Defunct Tor email service

Tor Mail was a Tor hidden service that went offline in August 2013 after an FBI raid on Freedom Hosting. The service allowed users to send and receive email anonymously to email addresses inside and outside the Tor network.

== History ==
Tor Mail provided web mail access with two webmail applications to choose from, one fully functional ajax-based, and one simple client which required no JavaScript or cookies. The user could also access mail via SMTP, POP3 or IMAP with an email client. The user signed up and accessed Tor Mail via the Tor hidden service and needed to have Tor software installed on a computer to access Tor hidden services. Users were not required to provide any identifying information such as their name or address.

Tor Mail's goal was to provide completely anonymous and private communications to anyone who needed it. The service providers said that they were anonymous and could not be forced to reveal anything about a Tor Mail user. They also said that the service did not cooperate with anyone attempting to identify or censor a Tor Mail user.

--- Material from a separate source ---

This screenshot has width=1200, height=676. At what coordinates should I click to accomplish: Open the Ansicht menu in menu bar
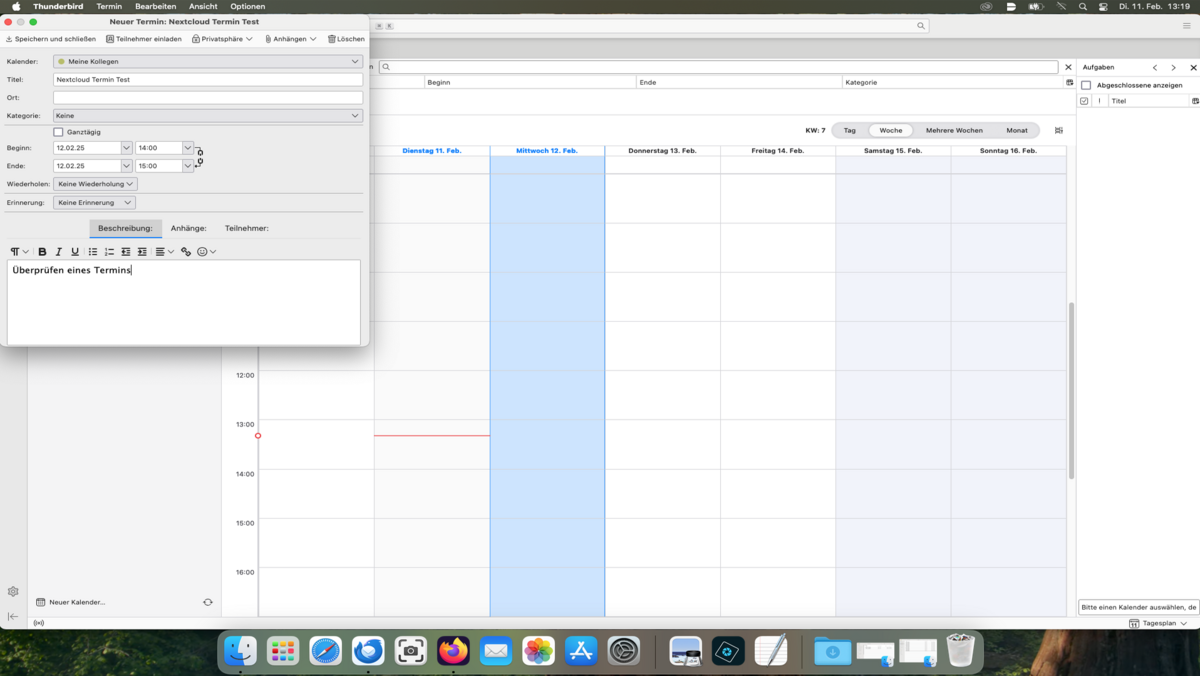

Tor Mail's service consisted of several servers, the hidden service, and an incoming and outgoing internet facing mail servers. The site's operators said that the only data stored on the hard drive of those servers was the Exim mail server and the Tor software. "No emails, logs or personal data were stored on those servers, thus it doesn't matter if they are seized or shut down." They claimed to be prepared to quickly replace any relay that was taken offline. The service and SMTP/IMAP/POP3 were on a hidden server completely separate from the relays. The relays did not know the IP address of the hidden service.

===2013 JavaScript attack===
A message appeared on the Tor Mail main page in early August 2013, saying "Down for Maintenance Sorry, This server is currently offline for maintenance. Please try again in a few hours." Since August 2013, the service has been unavailable. The disappearance of Tor Mail has been linked to the arrest on child pornography charges of the alleged operator of Freedom Hosting, which hosted a large number of .onion sites. In September 2013, the FBI admitted in a court filing in Dublin that it had taken down Freedom Hosting.

The following month, details emerged of a zero-day JavaScript attack affecting the Tor Browser Bundle based on Firefox ESR 17 if JavaScript was enabled, as it was by default. Later versions of the Tor Browser Bundle disabled JavaScript by default. This zero-day vulnerability was exploited during the takedown to send users' IP addresses and Windows computer names to an FBI-controlled server in Virginia. In January 2014 it was confirmed that the FBI had access to Tor Mail servers.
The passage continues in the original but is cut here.